The Mary Sue found Gojo's characterization in Jujutsu Kaisen 0 identical to the main series as a result of how he trains the students but still found the pilot helped to further explore his past as a result of his tragic relationship with Geto. Crunchyroll listed Gojo's higher screen time in the animated film adaptation of the manga, citing him as a fan favorite character people would appreciate to see. The character's connection with the late Sugawara no Michizane was kept vague that might generate a future impact in the series by critics especially when Yuta Okkotsu reappears in Jujutsu Kaisen and wonders about their relationship to Suguwara. Otaquest also noted the similarities as well as how important is the relationship between Gojo and Geto which ends in a way that surprised the main series' readers. Staff at Manga News had anticipated more focus on the relationship between Gojo and Geto. The eventual exploration of Gojo and Geto's youth in the second season of the anime received the praise by IGN for their dynamic though the site found the former's powers too complicated to explain and that Geto appeared to be more important to see in such arc. Gojo's character has been popular in social focus. Following the anime adaptation of the flashbacks to Geto and Gojo's youth, Polygons Ana Diaz noticed there were several fans who made dōjinshi stories with them which went viral.

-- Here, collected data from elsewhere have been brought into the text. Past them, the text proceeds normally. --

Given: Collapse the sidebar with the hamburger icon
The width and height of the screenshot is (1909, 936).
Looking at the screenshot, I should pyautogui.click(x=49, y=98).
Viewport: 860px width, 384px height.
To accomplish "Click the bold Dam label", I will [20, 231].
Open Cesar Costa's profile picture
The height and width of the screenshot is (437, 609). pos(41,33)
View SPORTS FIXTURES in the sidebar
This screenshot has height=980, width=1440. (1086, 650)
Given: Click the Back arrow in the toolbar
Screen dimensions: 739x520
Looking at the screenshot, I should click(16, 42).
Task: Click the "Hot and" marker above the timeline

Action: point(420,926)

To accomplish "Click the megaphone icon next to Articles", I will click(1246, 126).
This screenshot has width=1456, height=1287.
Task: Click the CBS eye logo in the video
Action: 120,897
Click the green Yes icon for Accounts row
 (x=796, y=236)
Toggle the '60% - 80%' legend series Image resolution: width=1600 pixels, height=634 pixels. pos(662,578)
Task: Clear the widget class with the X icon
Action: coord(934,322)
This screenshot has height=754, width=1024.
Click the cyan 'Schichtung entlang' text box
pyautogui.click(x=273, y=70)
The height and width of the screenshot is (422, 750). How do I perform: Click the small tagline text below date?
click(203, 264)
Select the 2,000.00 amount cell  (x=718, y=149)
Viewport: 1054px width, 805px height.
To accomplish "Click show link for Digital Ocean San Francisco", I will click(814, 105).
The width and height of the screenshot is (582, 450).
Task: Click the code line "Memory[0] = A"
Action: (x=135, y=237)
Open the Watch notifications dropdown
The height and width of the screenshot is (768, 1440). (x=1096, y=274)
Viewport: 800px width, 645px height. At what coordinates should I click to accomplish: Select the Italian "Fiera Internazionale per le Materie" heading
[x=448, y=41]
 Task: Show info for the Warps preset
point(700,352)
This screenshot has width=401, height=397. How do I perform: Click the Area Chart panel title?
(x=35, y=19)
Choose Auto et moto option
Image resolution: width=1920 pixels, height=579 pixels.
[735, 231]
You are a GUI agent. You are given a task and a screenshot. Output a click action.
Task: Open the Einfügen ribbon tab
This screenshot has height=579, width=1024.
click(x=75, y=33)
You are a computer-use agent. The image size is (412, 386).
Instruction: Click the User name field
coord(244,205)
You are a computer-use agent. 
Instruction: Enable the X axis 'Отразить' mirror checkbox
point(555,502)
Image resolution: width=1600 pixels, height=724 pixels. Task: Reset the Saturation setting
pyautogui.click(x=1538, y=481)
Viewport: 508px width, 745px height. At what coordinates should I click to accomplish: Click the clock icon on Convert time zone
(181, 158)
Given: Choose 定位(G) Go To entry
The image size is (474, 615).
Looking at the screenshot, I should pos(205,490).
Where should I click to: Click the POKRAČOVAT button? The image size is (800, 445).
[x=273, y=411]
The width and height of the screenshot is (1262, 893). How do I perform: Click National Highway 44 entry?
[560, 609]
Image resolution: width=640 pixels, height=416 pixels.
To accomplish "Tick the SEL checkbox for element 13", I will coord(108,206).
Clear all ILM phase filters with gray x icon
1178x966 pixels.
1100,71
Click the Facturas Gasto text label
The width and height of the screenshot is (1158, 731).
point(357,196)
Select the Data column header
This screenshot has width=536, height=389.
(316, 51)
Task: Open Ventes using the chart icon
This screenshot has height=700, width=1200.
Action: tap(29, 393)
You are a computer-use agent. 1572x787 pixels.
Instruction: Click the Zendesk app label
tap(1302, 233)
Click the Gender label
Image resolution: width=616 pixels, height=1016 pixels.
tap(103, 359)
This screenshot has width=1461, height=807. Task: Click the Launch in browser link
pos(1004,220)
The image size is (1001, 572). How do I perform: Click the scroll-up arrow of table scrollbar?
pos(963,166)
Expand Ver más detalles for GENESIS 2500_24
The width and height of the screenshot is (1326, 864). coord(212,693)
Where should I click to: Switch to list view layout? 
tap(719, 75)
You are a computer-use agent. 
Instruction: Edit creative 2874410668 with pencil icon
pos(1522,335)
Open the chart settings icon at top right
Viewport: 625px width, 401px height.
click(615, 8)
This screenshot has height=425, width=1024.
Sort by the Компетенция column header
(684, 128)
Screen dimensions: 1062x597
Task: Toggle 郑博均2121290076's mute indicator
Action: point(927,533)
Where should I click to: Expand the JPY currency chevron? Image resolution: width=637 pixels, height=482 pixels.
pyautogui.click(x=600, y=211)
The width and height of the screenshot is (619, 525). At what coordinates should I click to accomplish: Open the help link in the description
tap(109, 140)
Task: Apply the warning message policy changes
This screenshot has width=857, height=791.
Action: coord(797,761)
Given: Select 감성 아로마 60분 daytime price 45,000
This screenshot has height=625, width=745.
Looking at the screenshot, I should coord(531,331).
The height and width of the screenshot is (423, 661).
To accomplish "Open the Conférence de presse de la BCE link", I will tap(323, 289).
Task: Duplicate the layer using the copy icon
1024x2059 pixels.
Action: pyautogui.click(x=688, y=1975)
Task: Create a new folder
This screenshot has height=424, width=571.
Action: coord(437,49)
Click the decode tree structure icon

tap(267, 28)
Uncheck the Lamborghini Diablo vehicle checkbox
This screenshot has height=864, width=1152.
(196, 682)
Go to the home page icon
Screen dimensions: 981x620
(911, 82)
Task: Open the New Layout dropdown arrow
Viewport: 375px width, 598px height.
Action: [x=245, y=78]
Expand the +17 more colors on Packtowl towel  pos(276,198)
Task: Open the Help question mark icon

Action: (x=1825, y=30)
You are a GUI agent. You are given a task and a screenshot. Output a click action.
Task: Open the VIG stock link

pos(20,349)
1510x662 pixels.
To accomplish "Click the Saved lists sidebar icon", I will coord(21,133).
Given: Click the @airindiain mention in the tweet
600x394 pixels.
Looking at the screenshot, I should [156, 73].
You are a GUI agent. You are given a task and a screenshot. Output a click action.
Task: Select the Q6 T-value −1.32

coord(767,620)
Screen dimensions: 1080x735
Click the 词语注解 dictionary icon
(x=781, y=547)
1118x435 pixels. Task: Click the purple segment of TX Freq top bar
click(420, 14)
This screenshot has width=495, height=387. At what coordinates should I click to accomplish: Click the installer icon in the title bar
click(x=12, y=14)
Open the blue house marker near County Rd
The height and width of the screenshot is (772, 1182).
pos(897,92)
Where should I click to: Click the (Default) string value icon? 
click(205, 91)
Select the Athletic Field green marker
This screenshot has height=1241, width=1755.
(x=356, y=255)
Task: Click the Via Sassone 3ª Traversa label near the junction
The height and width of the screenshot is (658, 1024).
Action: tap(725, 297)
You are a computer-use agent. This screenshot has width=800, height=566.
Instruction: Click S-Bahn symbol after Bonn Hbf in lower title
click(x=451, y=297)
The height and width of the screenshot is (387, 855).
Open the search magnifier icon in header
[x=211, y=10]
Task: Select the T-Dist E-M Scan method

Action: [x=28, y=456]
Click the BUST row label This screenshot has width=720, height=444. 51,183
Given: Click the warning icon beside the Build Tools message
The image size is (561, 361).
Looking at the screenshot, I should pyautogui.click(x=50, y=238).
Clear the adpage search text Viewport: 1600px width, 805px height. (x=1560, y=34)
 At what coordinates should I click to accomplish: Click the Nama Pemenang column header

The twist of the manga chapter involving Gojo's death led to manga artist Kenjiro Hata go on a hiatus from writing the manga Fly Me to the Moon due to the need of recovering from the "shocking" event. In September 2023, leaks of the manga's 236th chapter caused a major controversy online within the community. Contents of the chapter had led to the surge in popularity of the GojoSatoru hashtag on X, spawning more than 11,400 posts. Gojo's death despite his confidence when confronting Sukuna and Kenjaku became famous in social media due to the ironic result. Once the series ended, GameRant praised both Gojo and Yuta's characters as the writer noted they overshadowed Yuji, the actual main character of the series.

Gojo has often been compared to Killua Zoldyck from Hunter × Hunter based on physical and personality similarities. When Mariya Ise was cast to portray the younger Gojo in a flashback from the anime's second season, Hindustan Times said the "meme [came] to life" as Ise was known for voicing Killua and fans were "happy" with such casting.